Decoupling Meta-Reinforcement Learning with Gaussian Task Contexts and Skills

Offline meta-reinforcement learning (meta-RL) methods, which adapt to unseen target tasks with prior experience, are essential in robot control tasks. Current methods typically utilize task contexts and skills as prior experience, where task contexts are related to the information within each task and skills represent a set of temporally extended actions for solving subtasks. However, these methods still suffer from limited performance when adapting to unseen target tasks, mainly because the learned prior experience lacks generalization, i.e., they are unable to extract effective prior experience from meta-training tasks by exploration and learning of continuous latent spaces. We propose a framework called decoupled meta-reinforcement learning (DCMRL), which (1) contrastively restricts the learning of task contexts through pulling in similar task contexts within the same task and pushing away different task contexts of different tasks, and (2) utilizes a Gaussian quantization variational autoencoder (GQ-VAE) for clustering the Gaussian distributions of the task contexts and skills respectively, and decoupling the exploration and learning processes of their spaces. These cluster centers which serve as representative and discrete distributions of task context and skill are stored in task context codebook and skill codebook, respectively. DCMRL can acquire generalizable prior experience and achieve effective adaptation to unseen target tasks during the meta-testing phase. Experiments in the navigation and robot manipulation continuous control tasks show that DCMRL is more effective than previous meta-RL methods with more generalizable prior experience.

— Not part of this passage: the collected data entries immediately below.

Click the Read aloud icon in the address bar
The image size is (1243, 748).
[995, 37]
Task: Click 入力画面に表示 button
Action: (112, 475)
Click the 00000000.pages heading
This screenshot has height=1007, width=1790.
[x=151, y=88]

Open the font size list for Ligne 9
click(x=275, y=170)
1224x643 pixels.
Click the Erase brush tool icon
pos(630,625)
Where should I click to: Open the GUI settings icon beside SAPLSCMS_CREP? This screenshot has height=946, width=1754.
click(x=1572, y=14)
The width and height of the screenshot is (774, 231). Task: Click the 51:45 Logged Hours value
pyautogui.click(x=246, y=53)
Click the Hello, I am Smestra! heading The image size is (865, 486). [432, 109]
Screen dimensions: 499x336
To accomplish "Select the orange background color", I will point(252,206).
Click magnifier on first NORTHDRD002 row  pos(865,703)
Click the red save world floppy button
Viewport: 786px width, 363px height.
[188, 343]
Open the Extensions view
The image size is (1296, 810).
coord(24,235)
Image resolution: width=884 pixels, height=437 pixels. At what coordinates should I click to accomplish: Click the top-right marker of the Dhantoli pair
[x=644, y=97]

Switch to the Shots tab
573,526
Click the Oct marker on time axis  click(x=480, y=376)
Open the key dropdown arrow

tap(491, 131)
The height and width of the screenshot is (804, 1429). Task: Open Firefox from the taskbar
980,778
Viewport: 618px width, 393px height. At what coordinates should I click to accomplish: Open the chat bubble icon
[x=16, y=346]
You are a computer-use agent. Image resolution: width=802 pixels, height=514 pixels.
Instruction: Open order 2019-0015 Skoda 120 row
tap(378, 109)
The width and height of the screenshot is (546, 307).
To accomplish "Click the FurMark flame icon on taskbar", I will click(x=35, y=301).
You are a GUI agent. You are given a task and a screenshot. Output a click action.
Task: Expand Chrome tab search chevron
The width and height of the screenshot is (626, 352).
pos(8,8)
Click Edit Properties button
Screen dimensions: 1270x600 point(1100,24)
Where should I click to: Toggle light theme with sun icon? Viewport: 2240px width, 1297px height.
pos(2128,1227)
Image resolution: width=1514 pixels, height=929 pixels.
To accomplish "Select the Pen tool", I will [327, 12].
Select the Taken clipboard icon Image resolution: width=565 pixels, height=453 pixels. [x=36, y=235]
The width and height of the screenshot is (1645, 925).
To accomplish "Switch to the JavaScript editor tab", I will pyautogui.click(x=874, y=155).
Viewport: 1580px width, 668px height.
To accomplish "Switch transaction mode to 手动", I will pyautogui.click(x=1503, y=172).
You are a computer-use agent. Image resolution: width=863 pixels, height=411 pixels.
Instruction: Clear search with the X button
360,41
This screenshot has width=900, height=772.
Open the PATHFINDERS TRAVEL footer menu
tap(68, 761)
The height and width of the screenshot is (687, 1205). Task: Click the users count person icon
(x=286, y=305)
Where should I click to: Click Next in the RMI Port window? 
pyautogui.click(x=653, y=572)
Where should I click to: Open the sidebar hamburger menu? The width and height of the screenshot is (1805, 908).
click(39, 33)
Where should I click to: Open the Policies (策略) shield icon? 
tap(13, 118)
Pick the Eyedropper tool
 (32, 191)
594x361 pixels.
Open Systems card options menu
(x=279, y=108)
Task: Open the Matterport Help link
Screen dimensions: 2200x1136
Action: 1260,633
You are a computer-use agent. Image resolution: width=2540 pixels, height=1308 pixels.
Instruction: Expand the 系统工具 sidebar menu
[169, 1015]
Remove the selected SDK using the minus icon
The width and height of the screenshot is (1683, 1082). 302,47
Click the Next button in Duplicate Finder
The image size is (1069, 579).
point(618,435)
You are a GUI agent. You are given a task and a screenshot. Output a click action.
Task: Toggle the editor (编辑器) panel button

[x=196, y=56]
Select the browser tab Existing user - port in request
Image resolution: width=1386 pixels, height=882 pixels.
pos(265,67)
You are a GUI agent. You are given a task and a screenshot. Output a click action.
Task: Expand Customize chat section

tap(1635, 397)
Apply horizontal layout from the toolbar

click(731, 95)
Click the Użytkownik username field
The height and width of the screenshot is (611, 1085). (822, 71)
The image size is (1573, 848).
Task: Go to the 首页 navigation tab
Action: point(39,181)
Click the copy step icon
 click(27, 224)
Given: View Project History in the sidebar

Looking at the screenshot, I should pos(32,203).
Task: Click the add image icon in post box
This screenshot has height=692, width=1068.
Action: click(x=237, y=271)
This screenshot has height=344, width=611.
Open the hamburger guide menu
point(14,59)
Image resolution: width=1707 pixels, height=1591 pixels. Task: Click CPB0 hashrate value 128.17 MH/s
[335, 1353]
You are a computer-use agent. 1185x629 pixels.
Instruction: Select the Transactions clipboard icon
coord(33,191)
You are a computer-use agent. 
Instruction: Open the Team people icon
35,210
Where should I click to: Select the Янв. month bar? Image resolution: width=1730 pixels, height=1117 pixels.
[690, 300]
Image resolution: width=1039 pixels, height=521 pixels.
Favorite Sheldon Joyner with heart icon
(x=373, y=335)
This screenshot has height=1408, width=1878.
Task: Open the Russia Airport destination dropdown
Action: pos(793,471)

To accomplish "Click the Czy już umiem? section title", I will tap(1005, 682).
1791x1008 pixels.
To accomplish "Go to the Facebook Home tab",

翻译：离线元强化学习方法通过利用先验经验适应未见过的目标任务，在机器人控制任务中至关重要。现有方法通常将任务上下文和技能作为先验经验，其中任务上下文与每个任务内部的信息相关，而技能则代表一组用于解决子任务的时序扩展动作。然而，这些方法在适应未见过的目标任务时仍面临性能受限的问题，主要原因在于学习的先验经验缺乏泛化性——即它们无法通过对连续隐空间的探索与学习，从元训练任务中提取有效的先验经验。为此，我们提出一种名为解耦元强化学习（DCMRL）的框架，该框架通过以下两点实现：（1）通过拉近同一任务内的相似任务上下文并推远不同任务间的任务上下文，对比性地约束任务上下文的学习；（2）利用高斯量化变分自编码器分别对任务上下文和技能的高斯分布进行聚类，并解耦其空间的探索与学习过程。这些聚类中心作为任务上下文和技能的典型离散分布，分别存储于任务上下文码本和技能码本中。DCMRL能够获取可泛化的先验经验，并在元测试阶段有效适应未见过的目标任务。在导航和机器人操控连续控制任务中的实验表明，相比先前的元强化学习方法，DCMRL凭借更优泛化能力的先验经验展现出更高的有效性。